(Task a): Write out the rows of click instructions and screen coordinates below word for word, leaving out the pictures.

(Document segment):
In July 2022, Brazil received news of the murder of Marcelo Arruda in the city of Foz do Iguaçu. According to inquiries, Marcelo, who was connected to the Worker’s Party (PT), was killed by a Bolsonaro supporter, which could be considered a political crime. This fact was later highlighted by the District Attorney Office, which filed the complaint based on a politically motivated crime.

It is not new that the country has been suffering from political violence. According to data from the survey conducted by the organizations Global Justice and Terra de Direitos, 327 illustrative cases of political violence were mapped from January 1, 2016, to September 1, 2020. In this period, 125 assassinations and attacks, 85 threats, 33 assaults, 59 offenses, 21 invasions, and 4 cases of arrest or attempted arrest of political agents were registered, with violence being a practice that reached representatives of different political acronyms in all Brazilian regions. 

The problem of political violence is also international. In Colombia, according to data from MOE Colombia, between March 13, 2021, to June 13, 2022, 751 cases of violence against political, social, and community leaders were registered in the country. The study brings the increase in lethal cases by 3.8% compared to the 2018 elections.

In Mexico, according to a survey by the organization Data Cívica through the project “votes between bullets”, from 2018 to 2022, 749 attacks, aggressions, and threats were recorded against people active in the political, governmental sphere, as well as against government or party facilities. In the United States, the scenario is similar. In the last few years, the country has experienced rising rates of political violence, which peaked with the invasion of the Capitol in 2021.

Far from being, therefore, an isolated problem of a single country, it is natural to question this scenario. Why is political violence on the rise? To reflect on the answer, I suggest that the starting point is another problem, that of falling support for democracy.

It is not new that democracies are being challenged, according to data from the latest Latinobarómetro surveys. Social discontent combined with various other factors such as poverty and the lack of effective political responses to public ills make people wonder whether the democratic system – as they know it – is really the best model. There is notoriously a democratic fatigue that challenges even the permanence and recognition of political rights since even the right to vote is being considered a burden.

(Records provided):

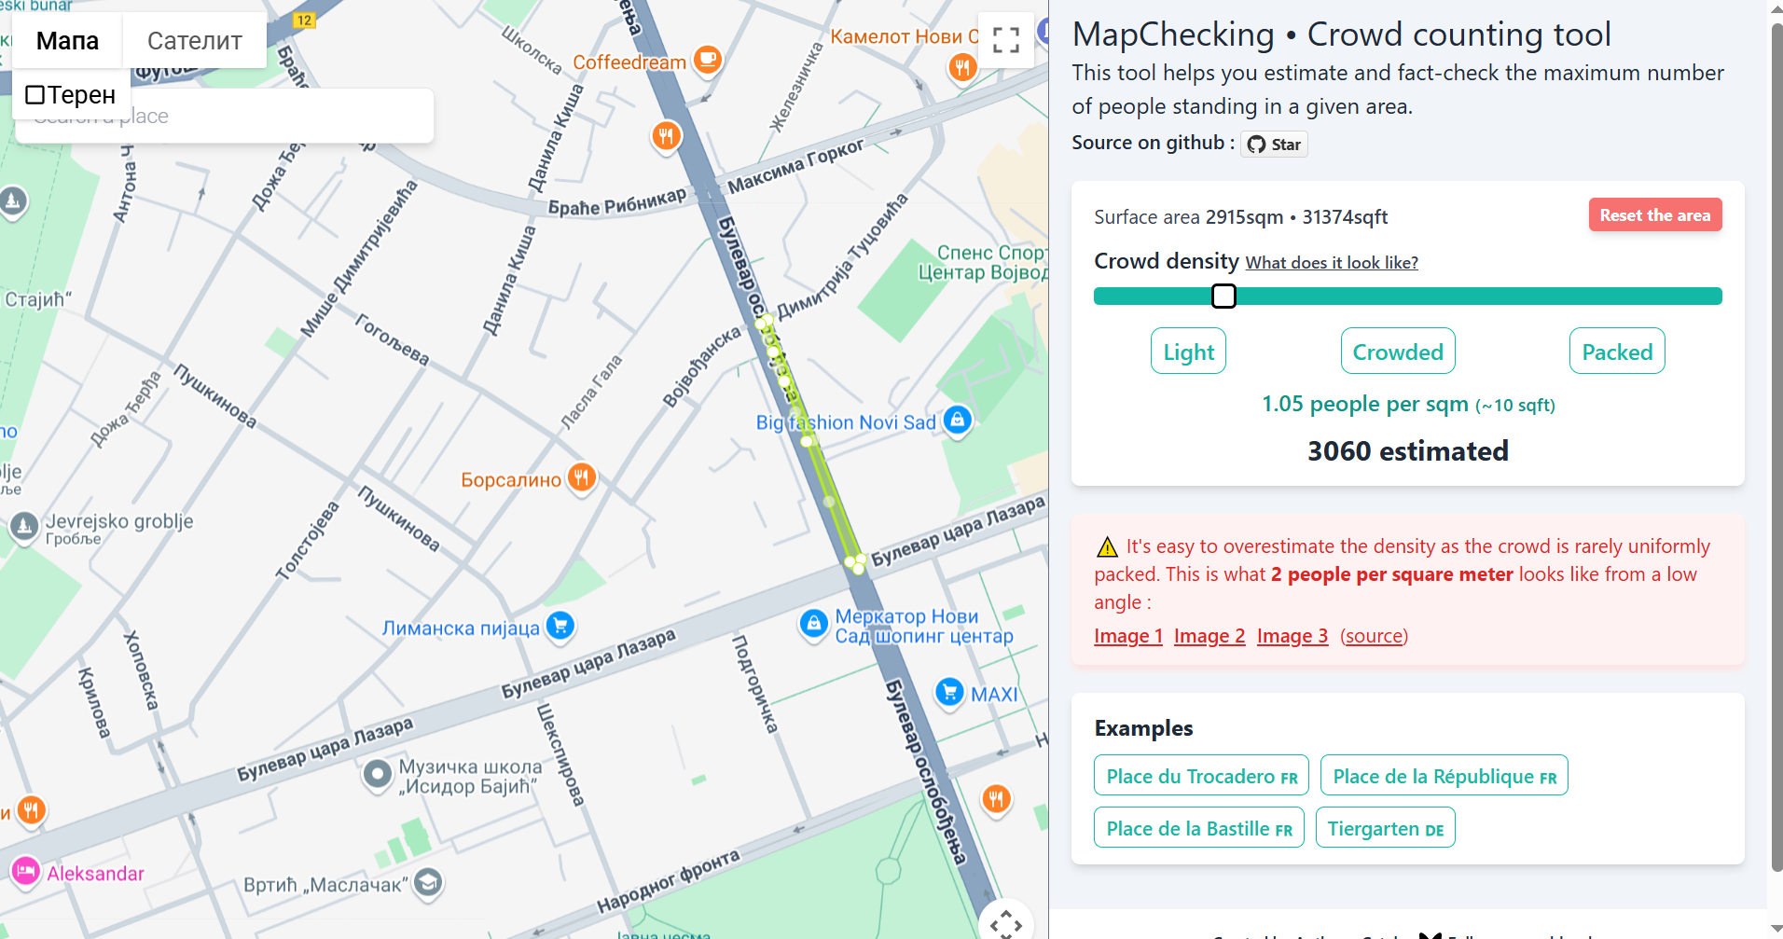Click Reset the area button
Image resolution: width=1783 pixels, height=939 pixels.
1655,215
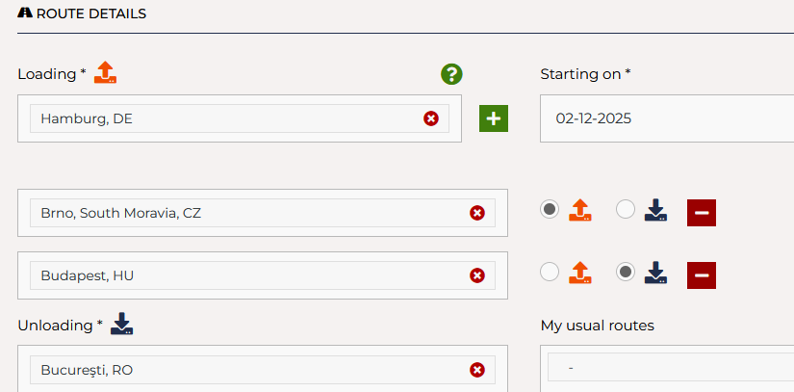This screenshot has width=794, height=392.
Task: Open the Starting on date picker field
Action: pyautogui.click(x=664, y=118)
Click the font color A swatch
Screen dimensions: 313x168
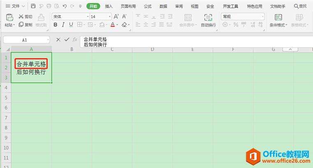point(112,25)
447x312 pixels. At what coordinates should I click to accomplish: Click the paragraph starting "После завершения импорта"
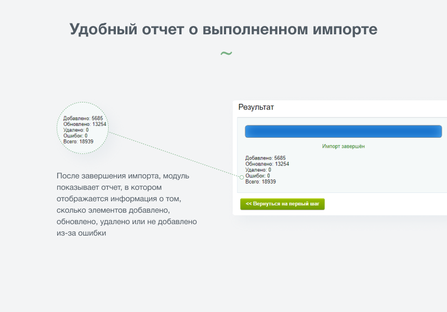127,205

(Task b): Using the passage on political violence, decide whether each statement agrees with it, answering yes or no and quoting the words that settle it: (i) Marcelo Arruda was murdered in Foz do Iguaçu in July 2022; (ii) the Global Justice and Terra de Direitos survey registered 85 assassinations and attacks; (iii) MOE Colombia reported a decrease in lethal cases compared to the 2018 elections.

(Task output a):
Click Reset the area button
Image resolution: width=1783 pixels, height=939 pixels.
1655,215
This screenshot has width=794, height=392.
Task: Open the Starting on date picker field
Action: pyautogui.click(x=664, y=118)
Click the font color A swatch
Screen dimensions: 313x168
point(112,25)
447x312 pixels. At what coordinates should I click to accomplish: Click the paragraph starting "После завершения импорта"
127,205

(Task output b):
(i) Yes: "In July 2022, Brazil received news of the murder of Marcelo Arruda in the city of Foz do Iguaçu."
(ii) No: "125 assassinations and attacks, 85 threats"
(iii) No: "The study brings the increase in lethal cases by 3.8% compared to the 2018 elections."